WHAT IS BEING ASKED
Pick out each row below that contains the word "Image", and copy those rows in full.

Word and item position data:
<<<<
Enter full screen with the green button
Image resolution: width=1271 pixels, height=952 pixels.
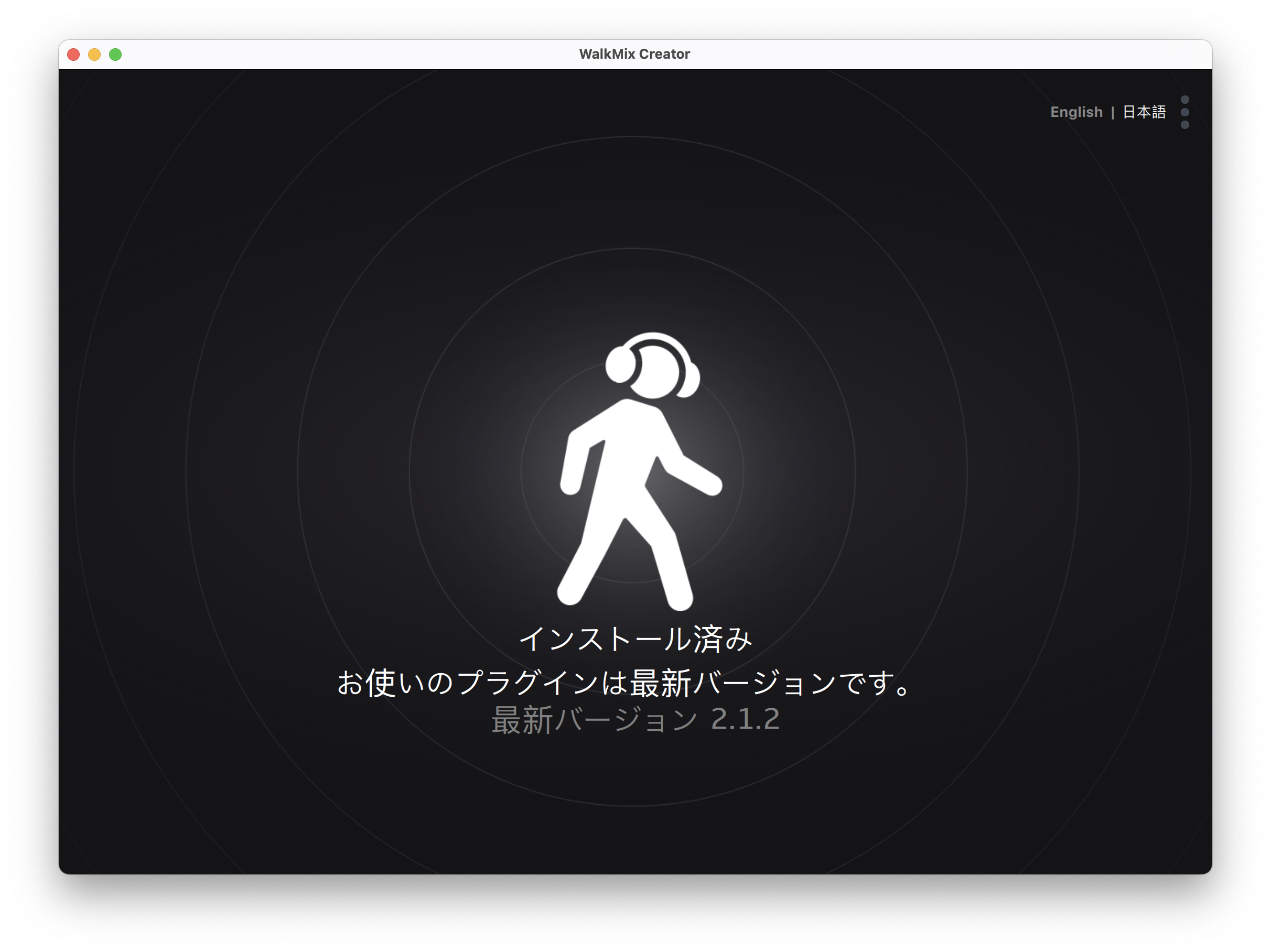[x=115, y=55]
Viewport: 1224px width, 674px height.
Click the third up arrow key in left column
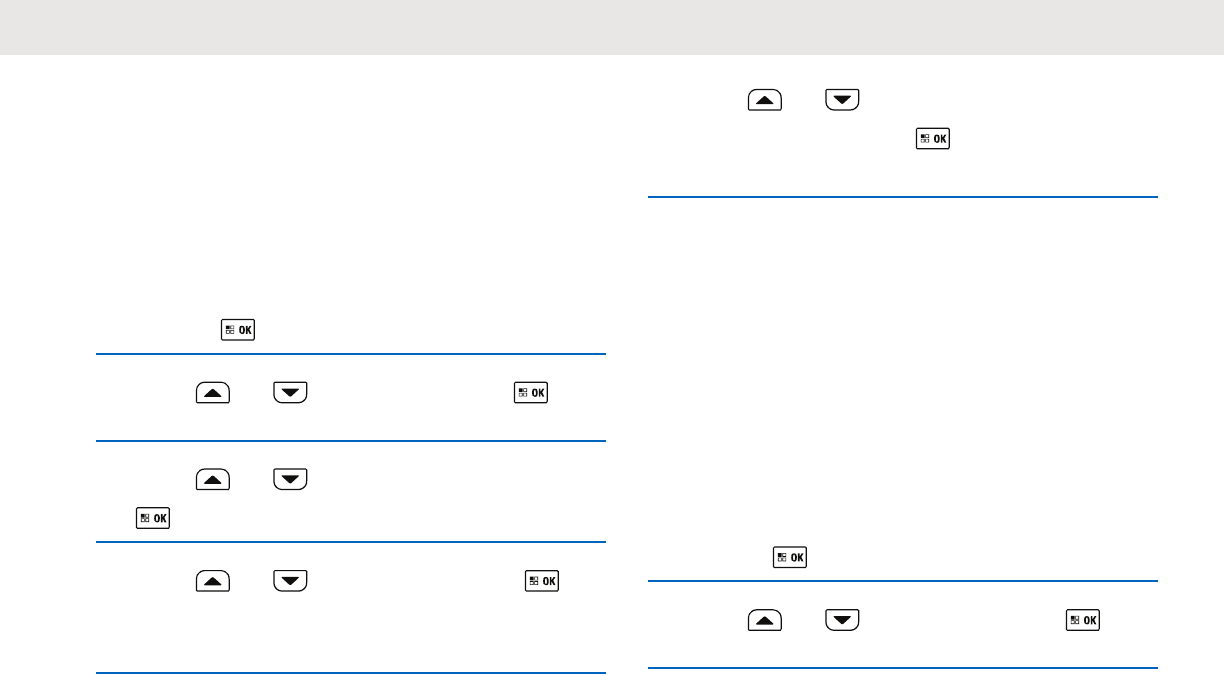[211, 581]
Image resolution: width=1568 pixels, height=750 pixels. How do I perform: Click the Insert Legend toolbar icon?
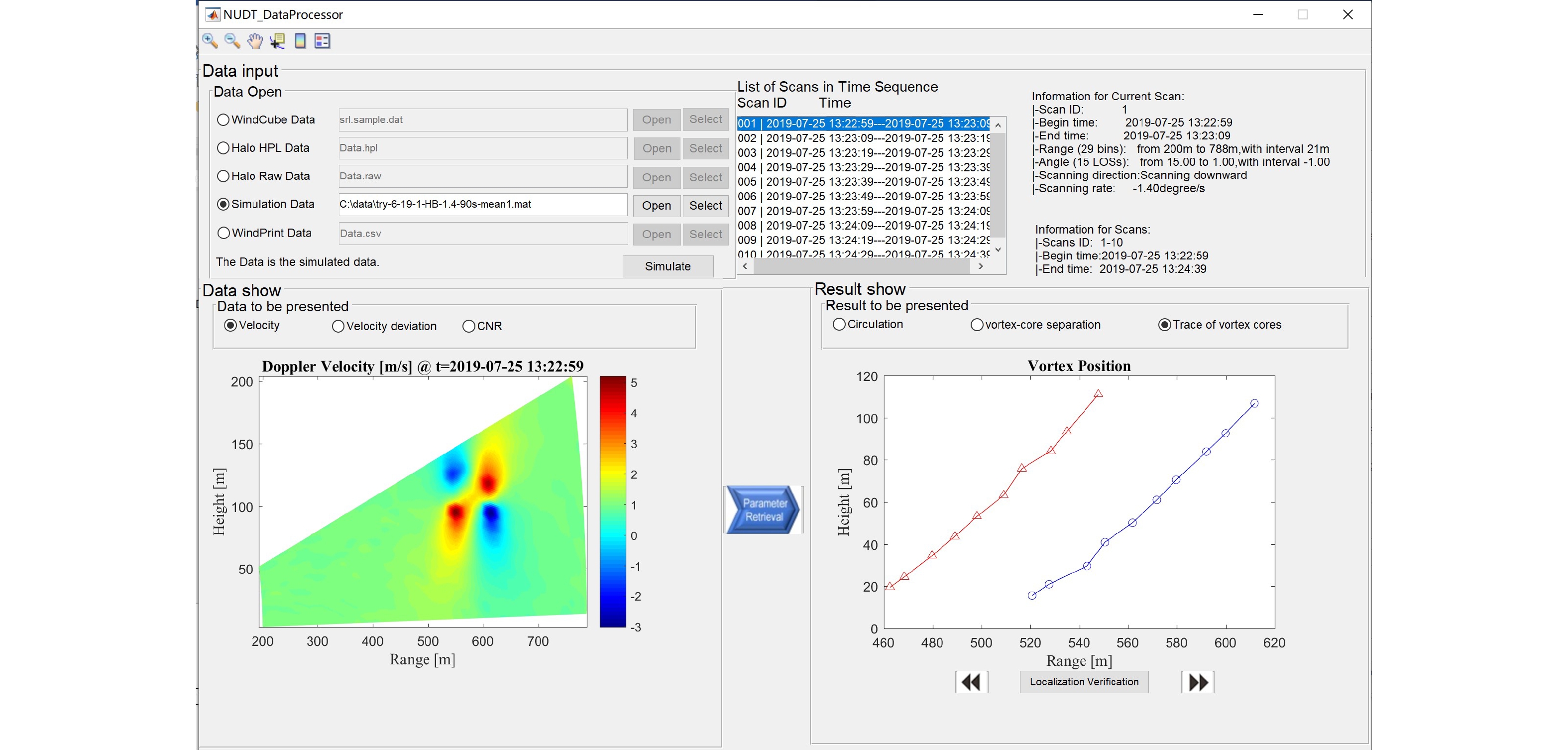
>>>>
RESPONSE BELOW
Image resolution: width=1271 pixels, height=952 pixels.
Image resolution: width=1568 pixels, height=750 pixels. How do I perform: Click the Insert Legend toolbar icon?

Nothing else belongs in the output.